Goal - Rewrite the rows from the line containing "Switch to the Locations tab" through the line containing "point(716,119)", inclusive, replacing "Locations" with "Settings" and leaving everything else unchanged. Omit the pictures, and give back only those lines.

The data -
>> Begin

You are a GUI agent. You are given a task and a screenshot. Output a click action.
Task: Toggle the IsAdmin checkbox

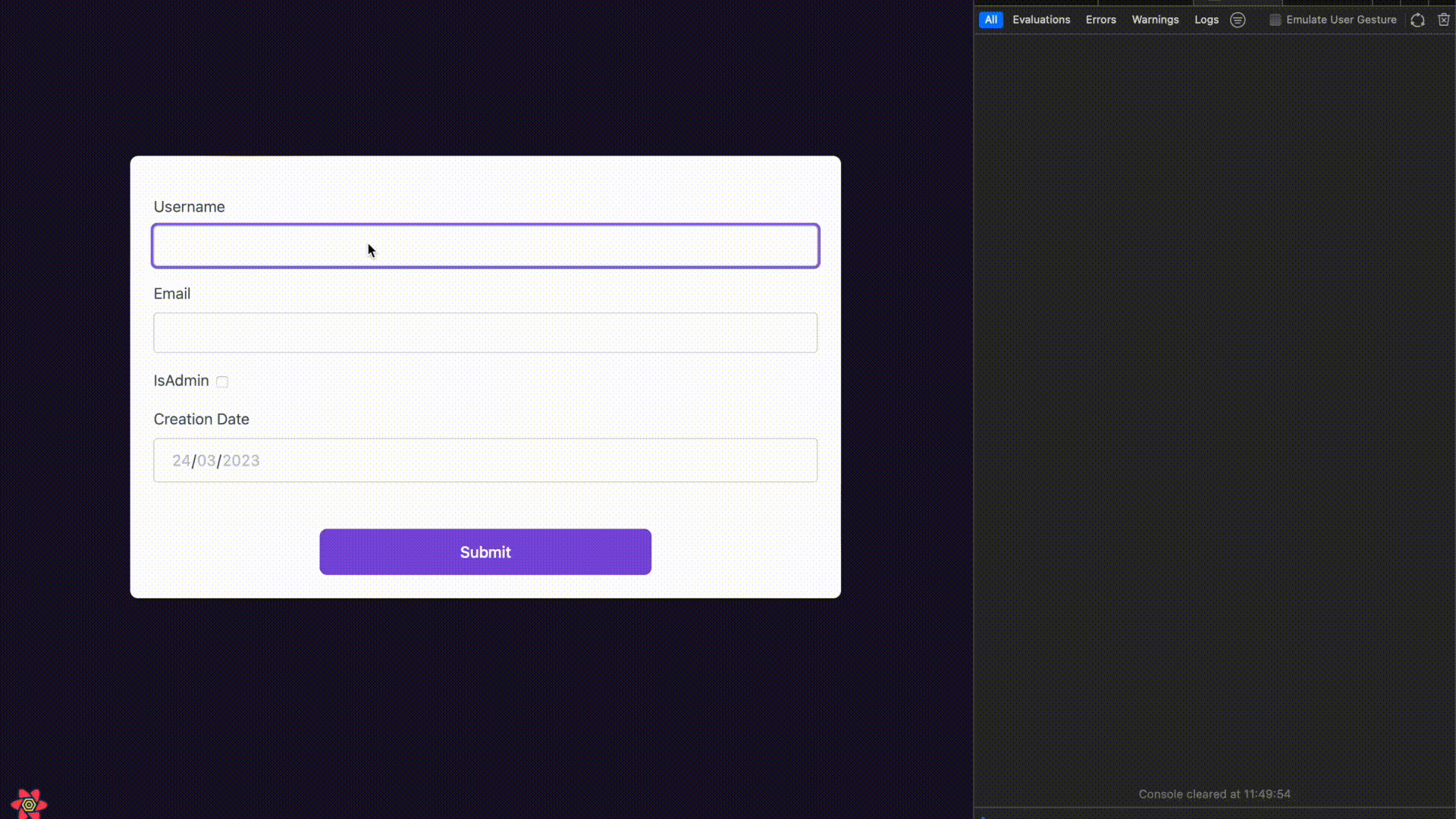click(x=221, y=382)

>> End
>> Begin

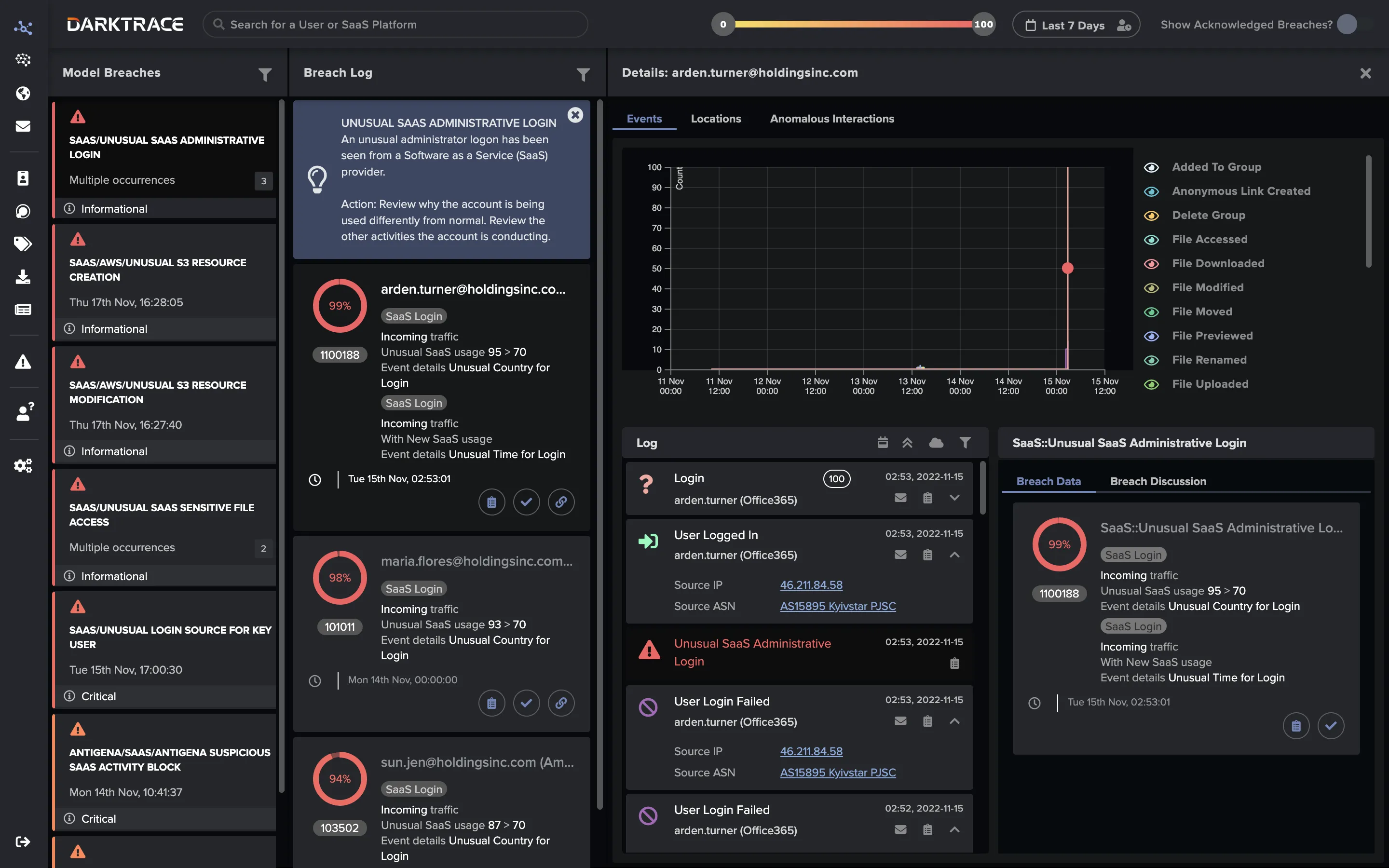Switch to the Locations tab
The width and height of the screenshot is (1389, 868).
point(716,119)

>> End
>> Begin

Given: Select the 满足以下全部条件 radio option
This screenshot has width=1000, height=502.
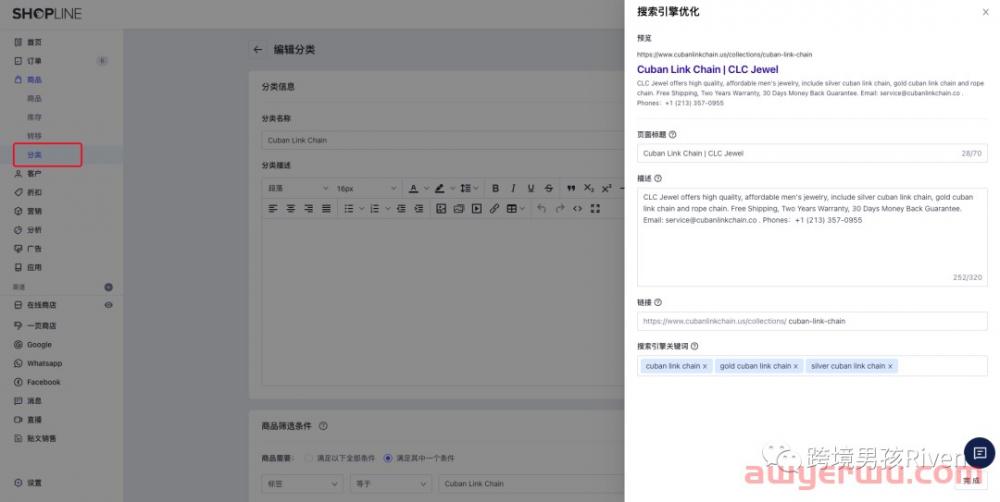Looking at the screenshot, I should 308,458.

>> End

Right answer -
Switch to the Settings tab
The width and height of the screenshot is (1389, 868).
point(716,119)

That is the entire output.